## Extracted data entries
========================================

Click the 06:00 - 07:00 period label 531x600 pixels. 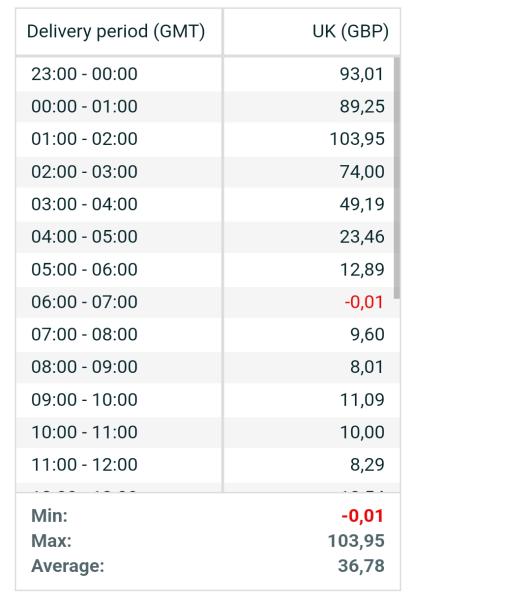pos(85,302)
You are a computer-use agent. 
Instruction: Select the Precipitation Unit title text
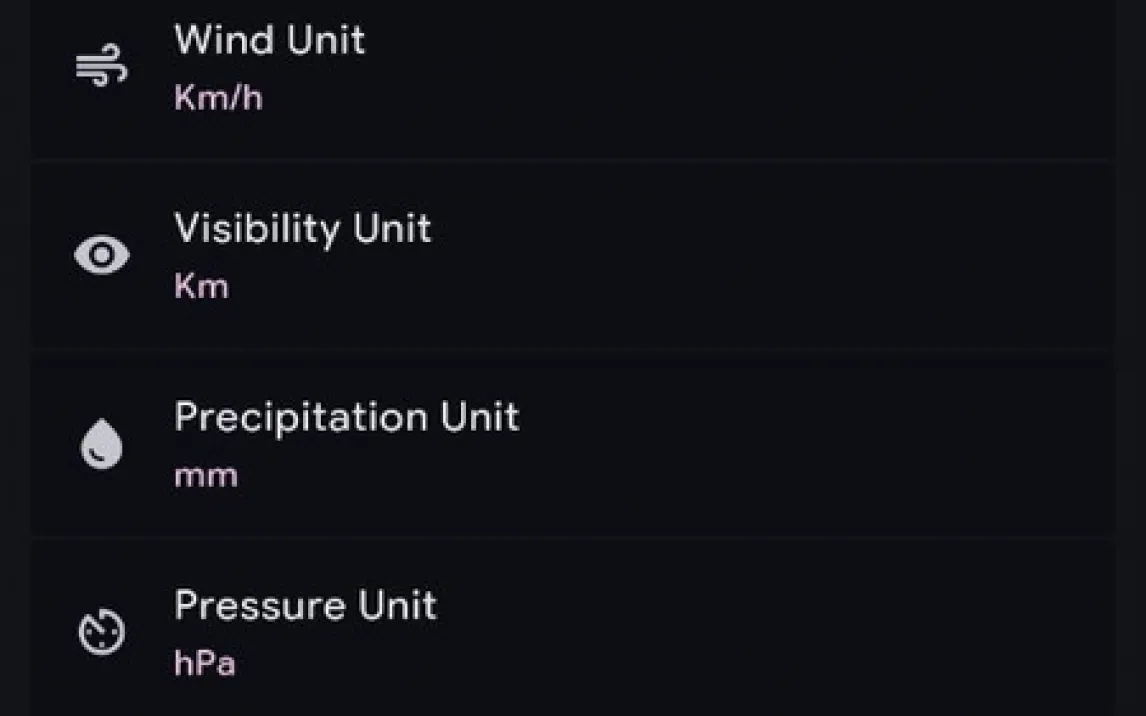tap(347, 417)

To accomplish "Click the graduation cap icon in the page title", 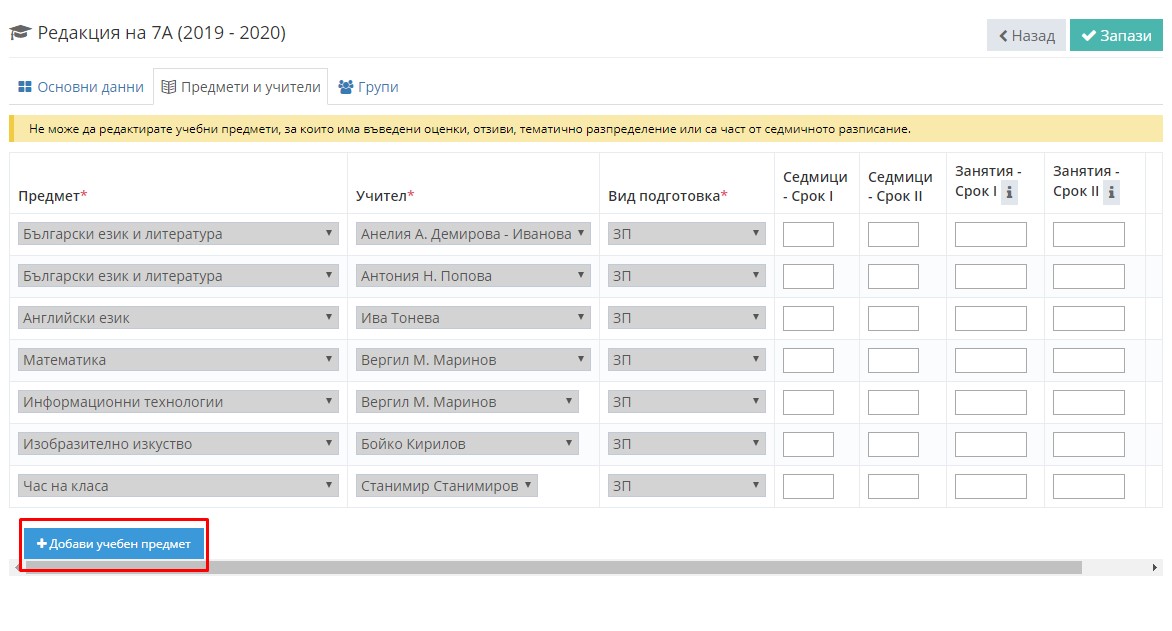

========================================

## Your objective
Where the line containing "Instruction: Select the" appears in the data above, begin there and output every line through the last, exactly and without pictures.

## Answer to this task
Instruction: Select the Precipitation Unit title text
tap(347, 417)

To accomplish "Click the graduation cap icon in the page title", 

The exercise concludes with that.